### [Exercise text]
There’s no doubt about it: children today grow up in a world of wall-to-wall media. This is true across racial and ethnic groups, true for kids growing up in cities and suburbs and rural areas, true across income levels. We also know that even though children today have many different types of media from which to choose, television remains an important media platform, especially for younger children.
Even though children may be spending less time watching television on a television set when it is broadcast, the number of different platforms now available for viewing televisual content mean that kids are actually still putting in a lot of time watching TV.
A few recent statistics are particularly concerning:
Because they spend so much of that time ‘media multitasking’ (using more than one medium at a time), kids actually manage to pack a total of 10 hours and 45 minutes (10:45) worth of media content into those 7½ hours.
There are substantial differences in children’s media use between members of various ethnic and racial groups. Black and Hispanic children consume nearly 4½ hours more media daily (13:00 of total media exposure for Hispanics, 12:59 for Blacks, and 8:36 for Whites). Some of the largest differences are in TV viewing: Black children spend nearly 6 hours and Hispanics just under 5½ hours, compared to roughly 3½ hours a day for White youth.
The American Academy of Pediatrics suggests that while “in 1970, children began to regularly watch TV at 4 years of age, whereas today, children begin interacting with digital media at 4 months of age.”
So no doubt about it: children are exposed to a lot of media.
But what is it that they are seeing?
For many years, researchers have found disparities between racial, ethnic and gender makeup in the world of children’s television compared to the racial, ethnic and gender makeup of real life. And consistently, content analysis work has found not only vast underrepresentation of characters of color and female characters, but also significant differences in the roles they play and in their portrayal.
Our own work at the CTV project has tracked representations of race, ethnicity, gender and age in some of the most popular children’s television shows over a number of years. In addition to coding characters for the ways in which they are drawn, we’ve added a sociolinguistic analysis to assess how the characters sound. Bottom line: we’ve found that the numbers of characters of color and women have improved, somewhat, but mostly on PBS and only in some genres of animated programming. And we’ve found that there are significant differences in the ways that heroes and villains talk: to a very great extent, the “bad guys” have non-American accents.
As we continue to track trends in character representation on children’s television, we’ve started to assess why it is that stereotyping persists by interviewing many of those involved in its creation. And we’re beginning to investigate what the effects of exposure to this programming are on young children.

### [The task]
Copy out the stretch of the text on children's television from "But what is" through "in their portrayal.", switching "researchers" to "scholars".

### [Supplied entries]
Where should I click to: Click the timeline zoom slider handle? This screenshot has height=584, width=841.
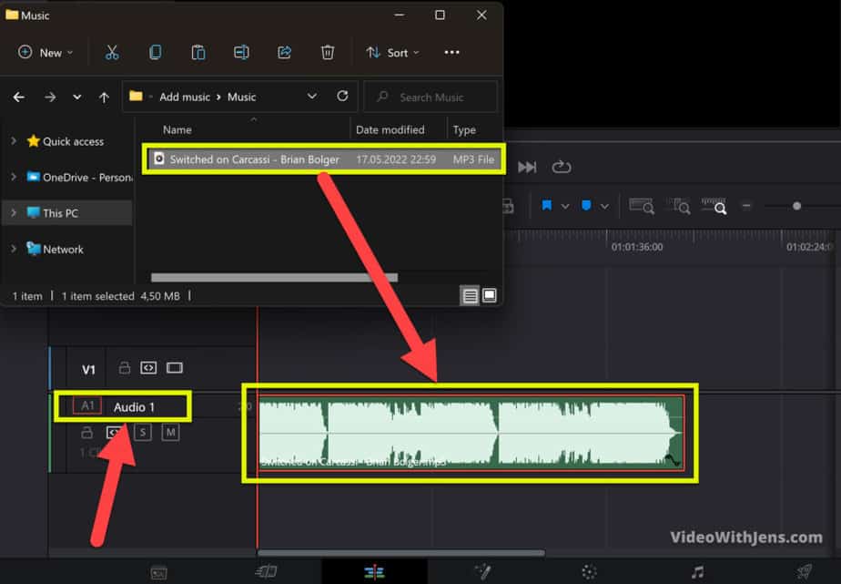coord(796,206)
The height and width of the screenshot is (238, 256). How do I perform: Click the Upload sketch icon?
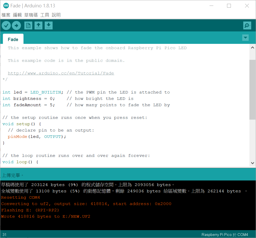(16, 25)
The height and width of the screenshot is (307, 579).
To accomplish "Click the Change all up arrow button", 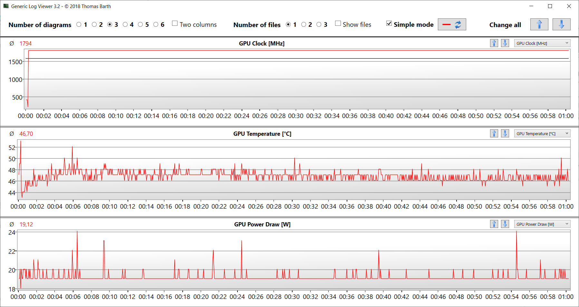I will [539, 25].
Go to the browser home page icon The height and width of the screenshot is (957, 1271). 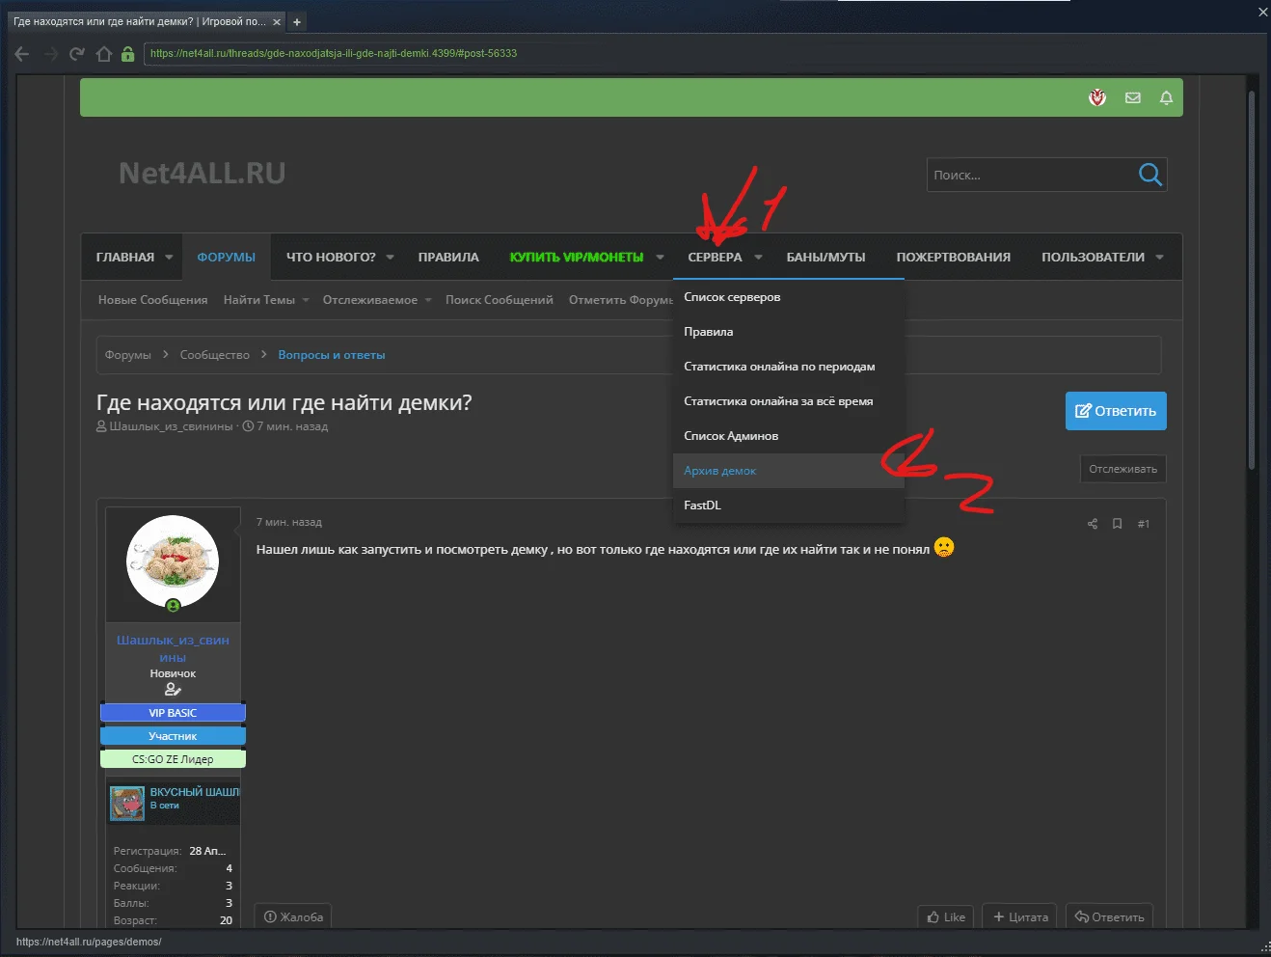(104, 54)

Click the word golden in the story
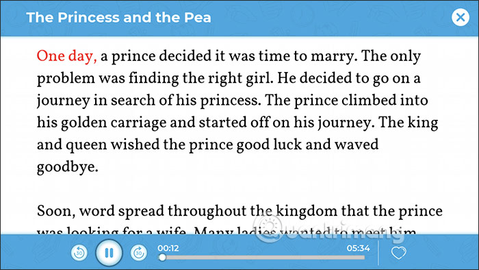(x=83, y=123)
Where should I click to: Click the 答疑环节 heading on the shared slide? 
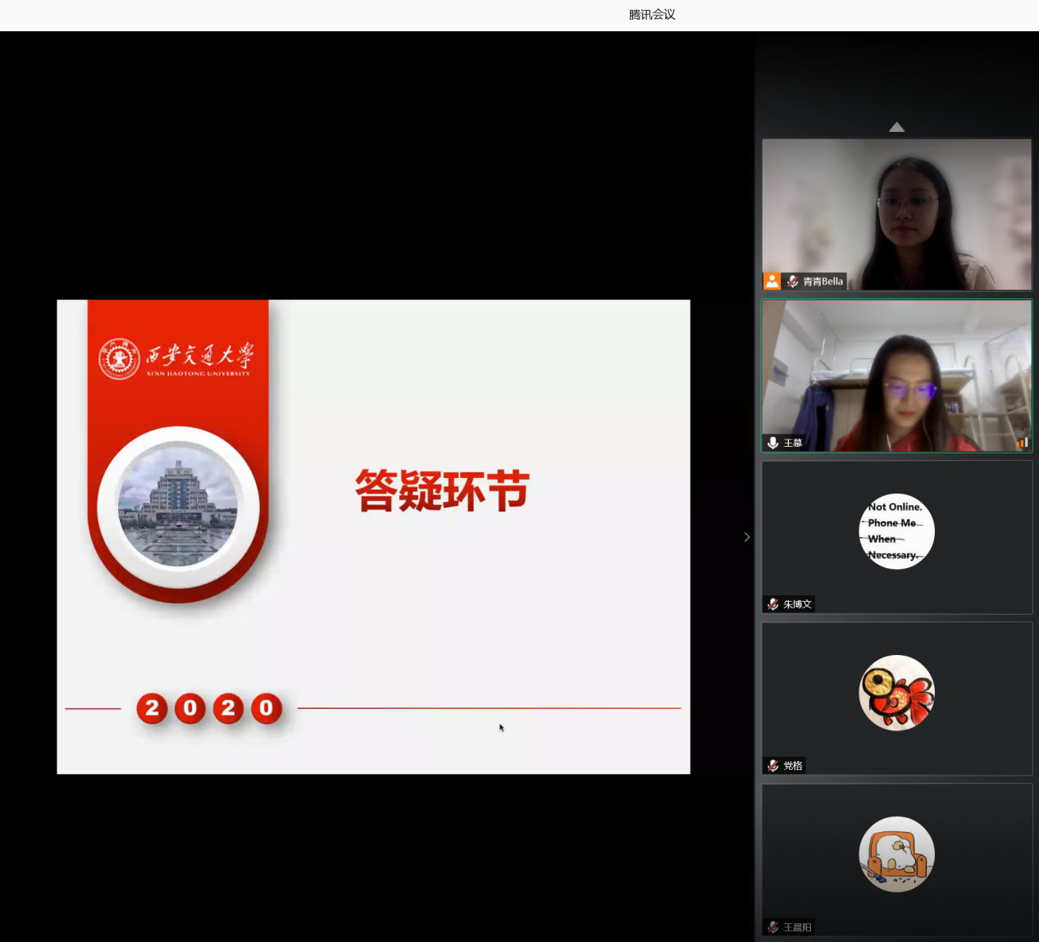pyautogui.click(x=442, y=491)
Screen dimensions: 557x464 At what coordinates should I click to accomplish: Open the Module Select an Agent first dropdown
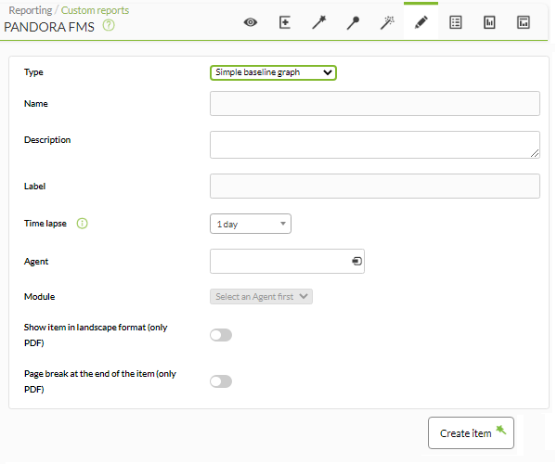click(261, 296)
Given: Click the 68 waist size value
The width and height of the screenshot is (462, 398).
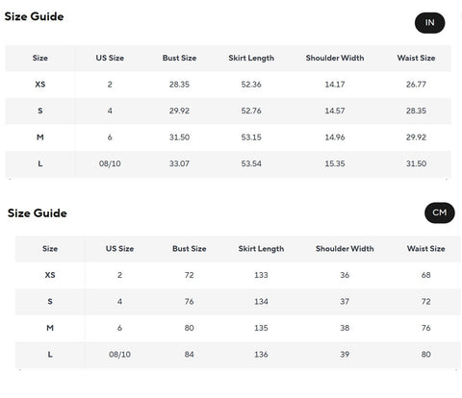Looking at the screenshot, I should (425, 275).
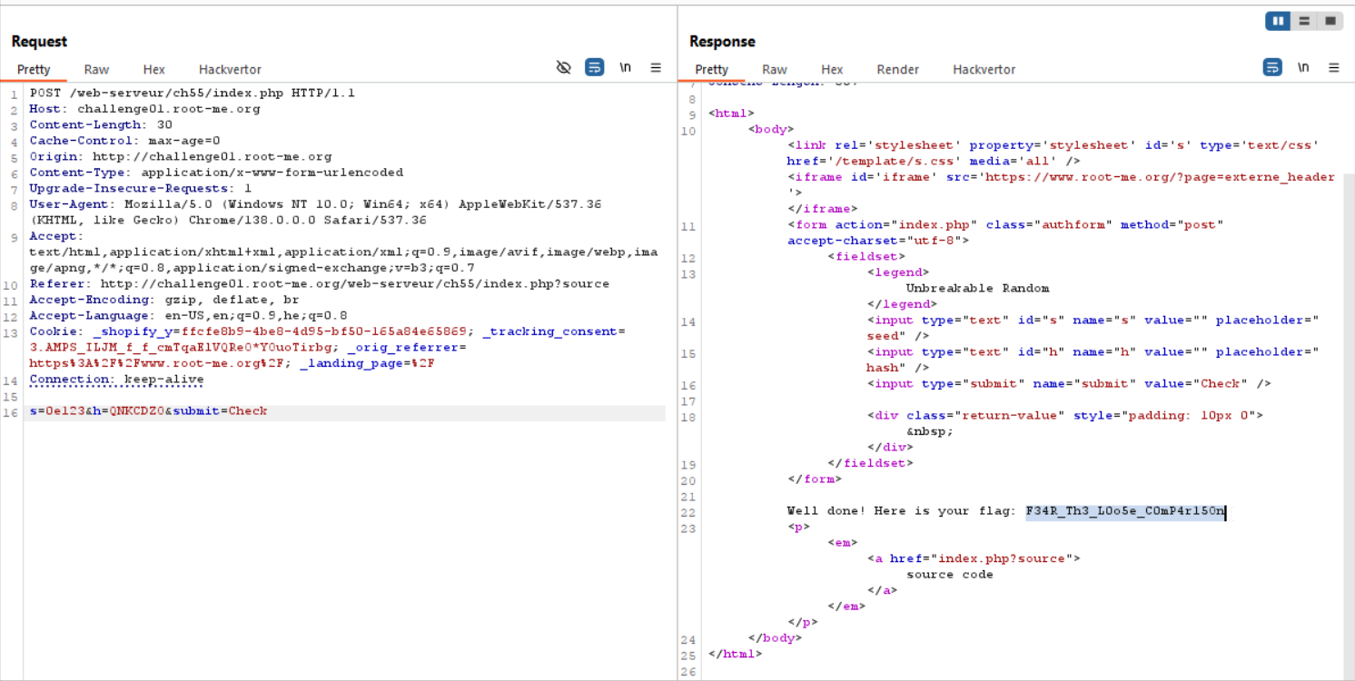Viewport: 1355px width, 681px height.
Task: Select top-bottom split layout icon
Action: pyautogui.click(x=1304, y=21)
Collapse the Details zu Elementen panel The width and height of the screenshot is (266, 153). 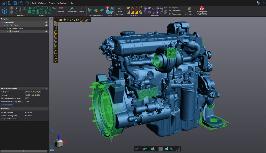coord(46,89)
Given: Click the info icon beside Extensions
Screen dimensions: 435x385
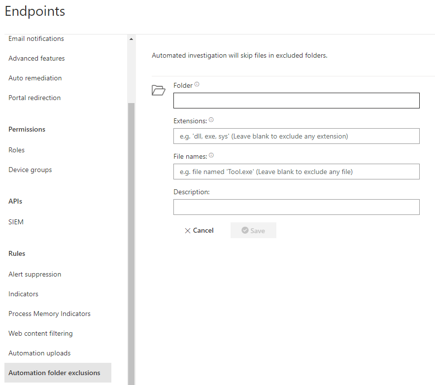Looking at the screenshot, I should tap(211, 118).
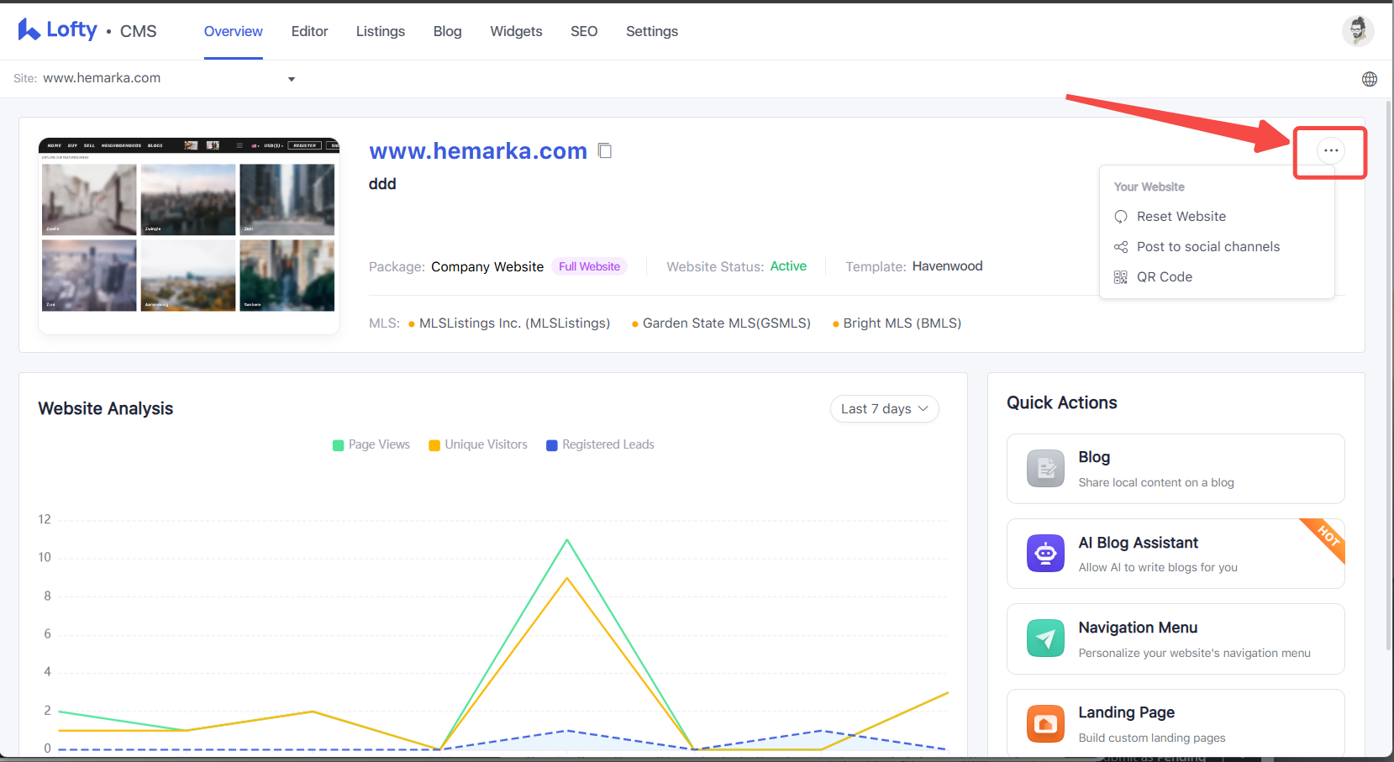Open the user profile avatar

click(x=1357, y=31)
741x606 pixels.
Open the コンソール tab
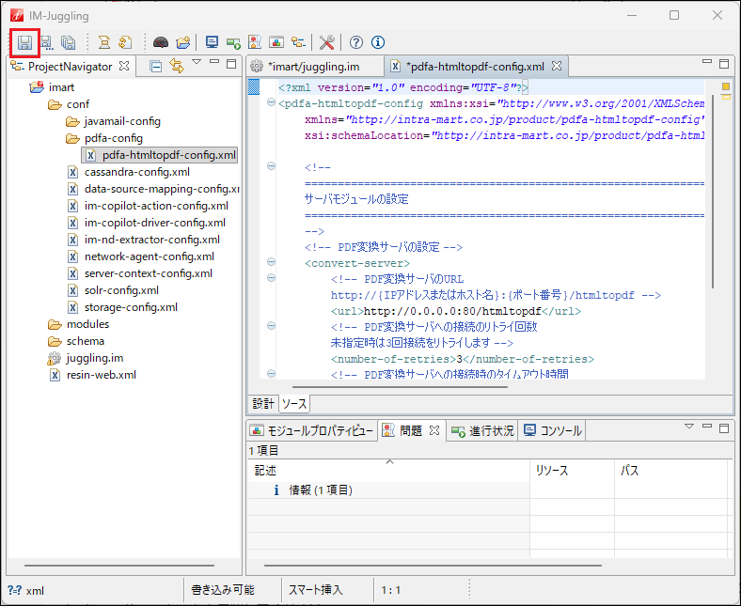(x=553, y=431)
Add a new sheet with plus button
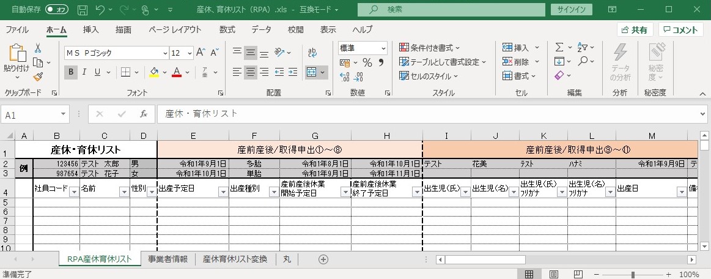This screenshot has height=279, width=711. coord(323,259)
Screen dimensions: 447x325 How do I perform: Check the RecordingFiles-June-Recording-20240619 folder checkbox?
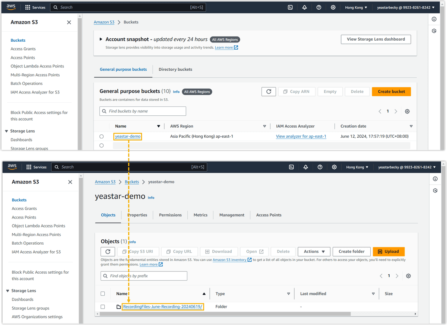(103, 306)
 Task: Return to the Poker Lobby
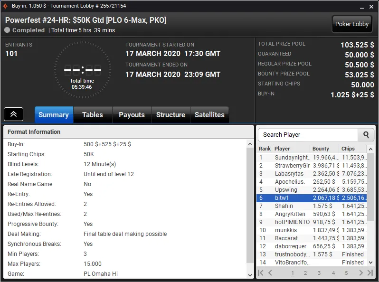tap(351, 24)
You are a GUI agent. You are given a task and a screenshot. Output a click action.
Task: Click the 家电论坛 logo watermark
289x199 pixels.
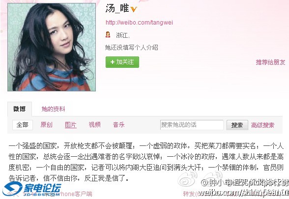[x=31, y=189]
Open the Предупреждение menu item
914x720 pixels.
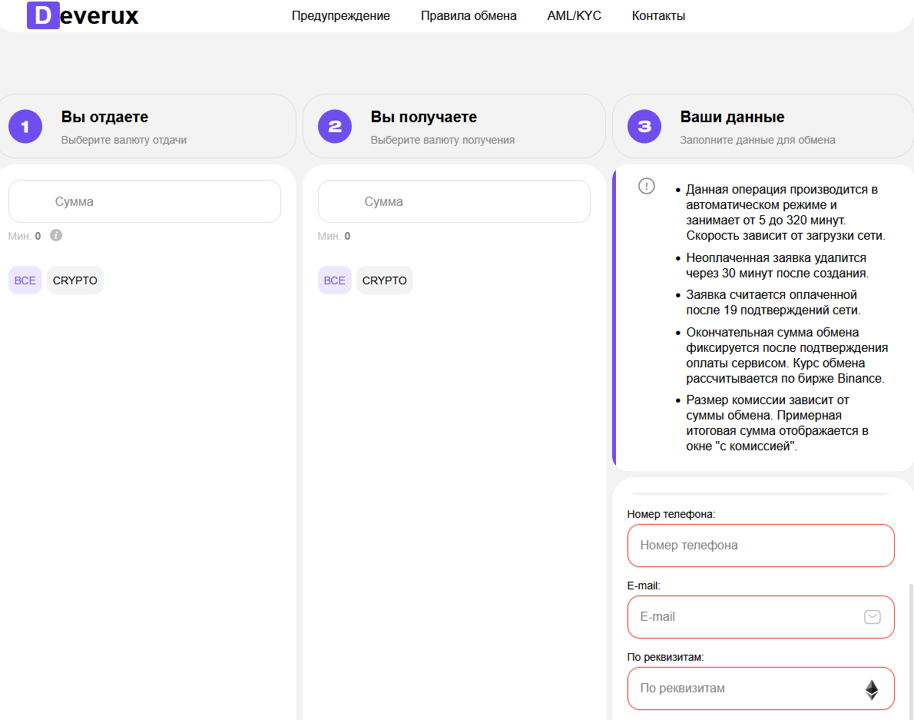click(341, 15)
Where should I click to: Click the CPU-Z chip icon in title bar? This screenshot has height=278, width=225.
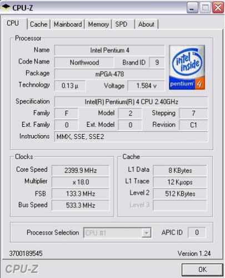pos(6,7)
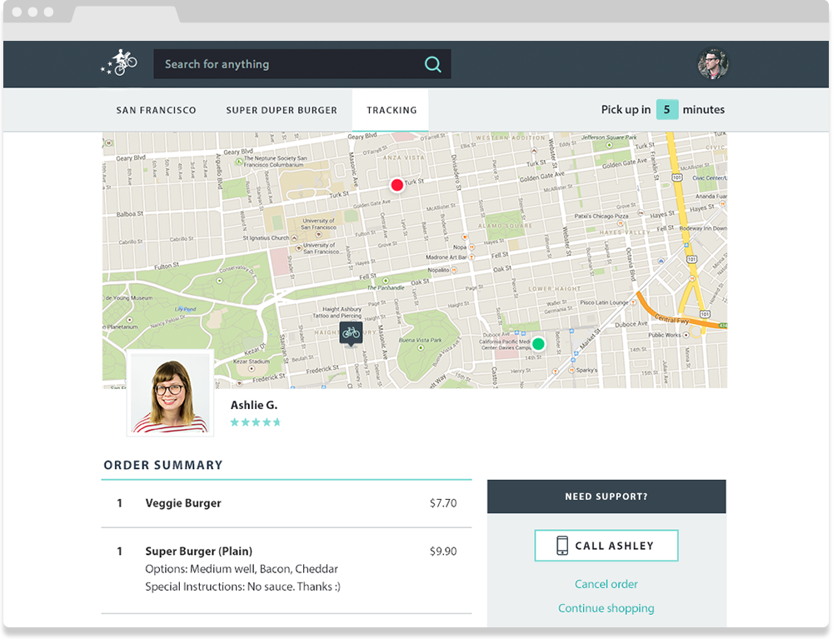Click the search magnifier icon
The width and height of the screenshot is (833, 639).
click(432, 64)
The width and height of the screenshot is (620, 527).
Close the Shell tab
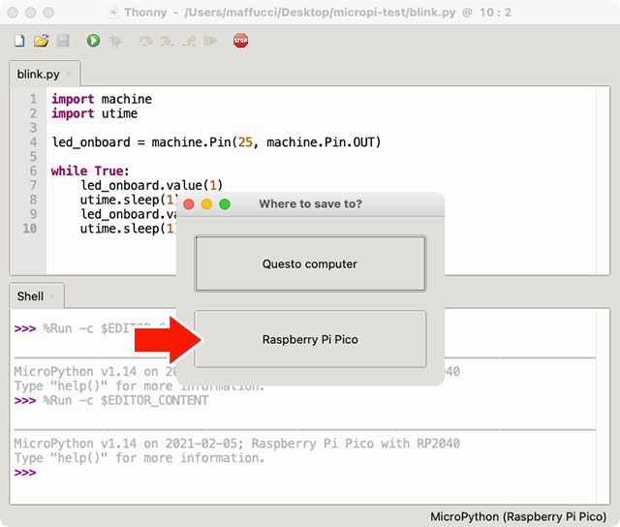(x=52, y=295)
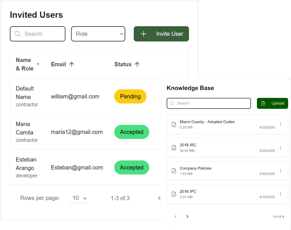The width and height of the screenshot is (291, 230).
Task: Open three-dot menu for Miami County document
Action: pyautogui.click(x=280, y=124)
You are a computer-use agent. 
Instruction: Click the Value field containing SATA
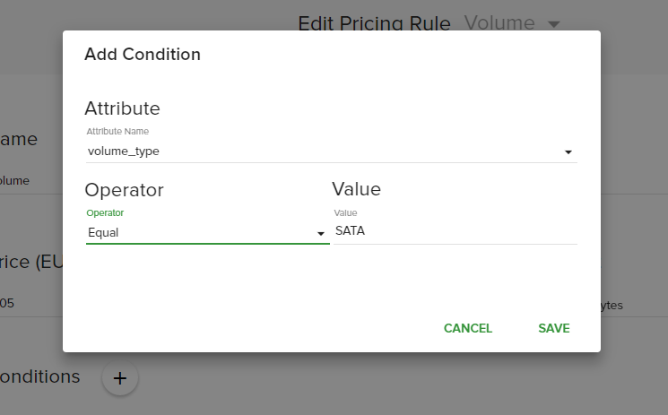click(x=455, y=231)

### [Your solution]
But what is it that they are seeing?
For many years, scholars have found disparities between racial, ethnic and gender makeup in the world of children’s television compared to the racial, ethnic and gender makeup of real life. And consistently, content analysis work has found not only vast underrepresentation of characters of color and female characters, but also significant differences in the roles they play and in their portrayal.